Причина, вызвавшая необходимость совершения ритуала, выглядит на языке пространства как сужение своего, сведение его к точке. Установленные в прошлом границы между своим и чужим утратили свою силу, оказались размытыми. Область чужого стремится поглотить мир человека (ср. “разгул нечисти” в календарных обрядах).

Другой вариант — утрата связей между частями некогда единого мира и главной из них — между людьми и Богом. Эти идеи кажутся противонаправленными, но реально они прекрасно совмещаются, поскольку в них обыгрываются оба свойства границы — отделять части пространства и обеспечивать регламентированную связь между ними. Отсюда и характерная (и не только для календарных и окказиональных обрядов) двойственность действий, ориентированных как на разделение, ограничивание, так и на соединение, установление связи.

Тема р а з г р а н и ч е н и я находит свое выражение в таких действиях, как обходы своей территории (дома, двора, селения), выжигание крестов на дверях, окнах, воротах. Последнее особенно интересно, так как наряду со значениями обновления, усиления границ вводится разделение по признаку свет — тьма.

В рамках этой же идеи можно трактовать вынос чучела, отслуживших свой срок вещей за пределы селения (ср. также обнаружение и выпроваживание старухи или ведьмы — персонажей, олицетворяющих собой идею старого и вместе с тем чужого в таких обрядах, как Купала).

Более сложная семантика присуща разделению (расчленению) жертвы, ибо, кроме выделения доли участникам ритуала (в число которых может входить и божество), эта операция может символизировать грозящий распад мира.

Тема с о е д и н е н и я (установления или восстановления ослабленных связей) также представлена различными способами. Наиболее очевидный — соединение земли и неба с помощью дерева, шеста, кучи старых вещей, веток, приготовленных для костра, чучела и т. п. Но и здесь возможно иное “прочтение”: посредством этих объектов происходит разделение земли и неба (т. е. дерево, шест и другие вертикали являются своего рода распорками).
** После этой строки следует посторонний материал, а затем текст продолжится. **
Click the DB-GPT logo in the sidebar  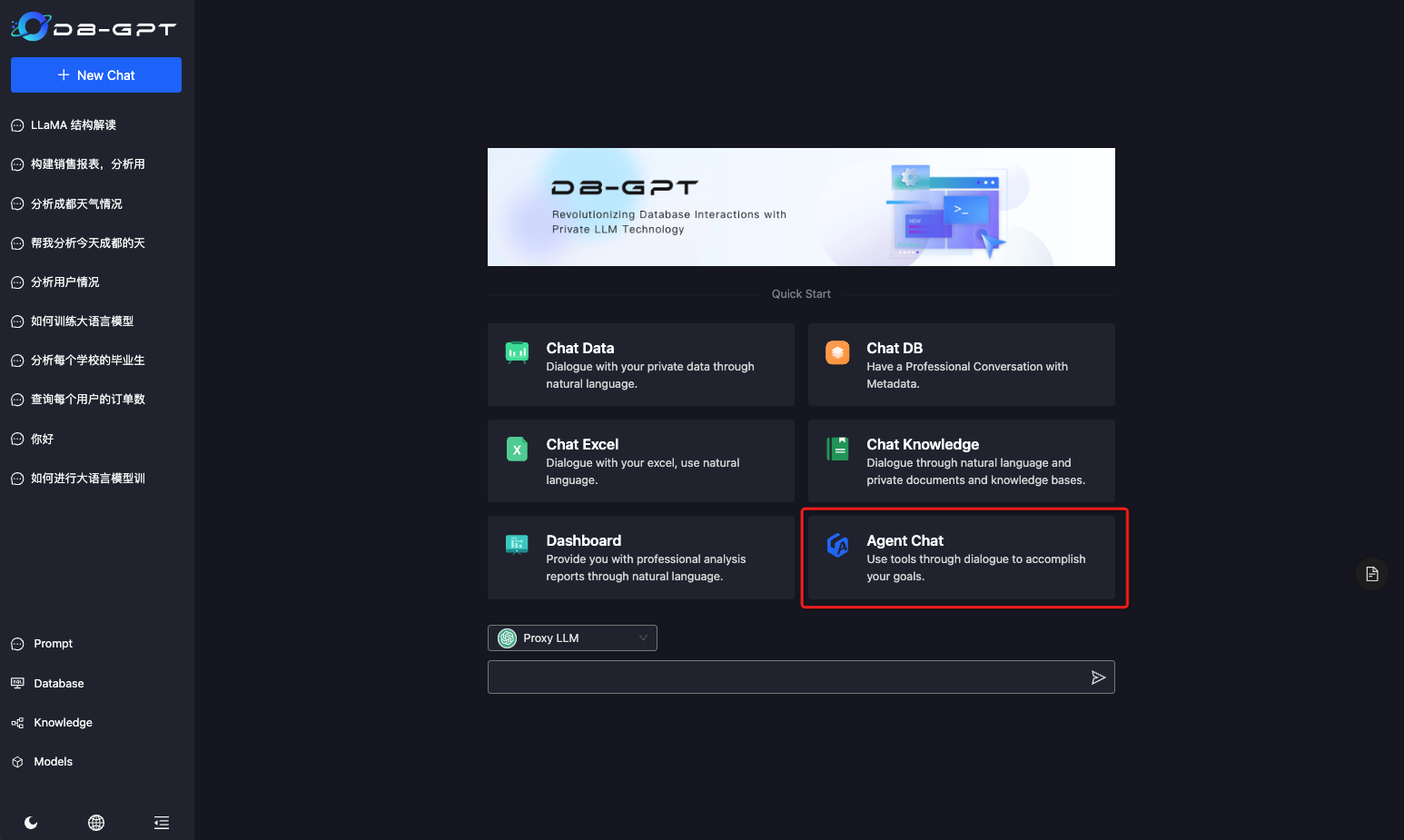click(94, 27)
Значение соединения верха и низа в контексте календарной обрядности приобретают и такие действия, как сооружение катальных гор, установка качелей, залезание на крышу дома, подпрыгивание, подбрасывание различных предметов и т. п.

С темой соединения непосредственно связан мотив с о б и р а н и я, который в первую очередь относится к жертве, но не только к ней. В критические моменты социум должен быть представлен в максимально полном виде. Собственно, любой ритуал начинается со сбора участников. В это время все вещи также должны находиться дома на своих местах (ср. устойчивый запрет давать что-либо в долг в преддверии исполнения обряда). Область “своего” как бы сгущается, уплотняется, т. е. приобретает те качества, которые необходимо распространить на остальной мир. В еще более явном виде эта идея выражена в приготовлении ритуального жертвенного блюда, “собираемого” из многих разнородных компонентов (типа белорусской “прижанины”), которые в конечном итоге образуют единое целое (см. подробнее ниже).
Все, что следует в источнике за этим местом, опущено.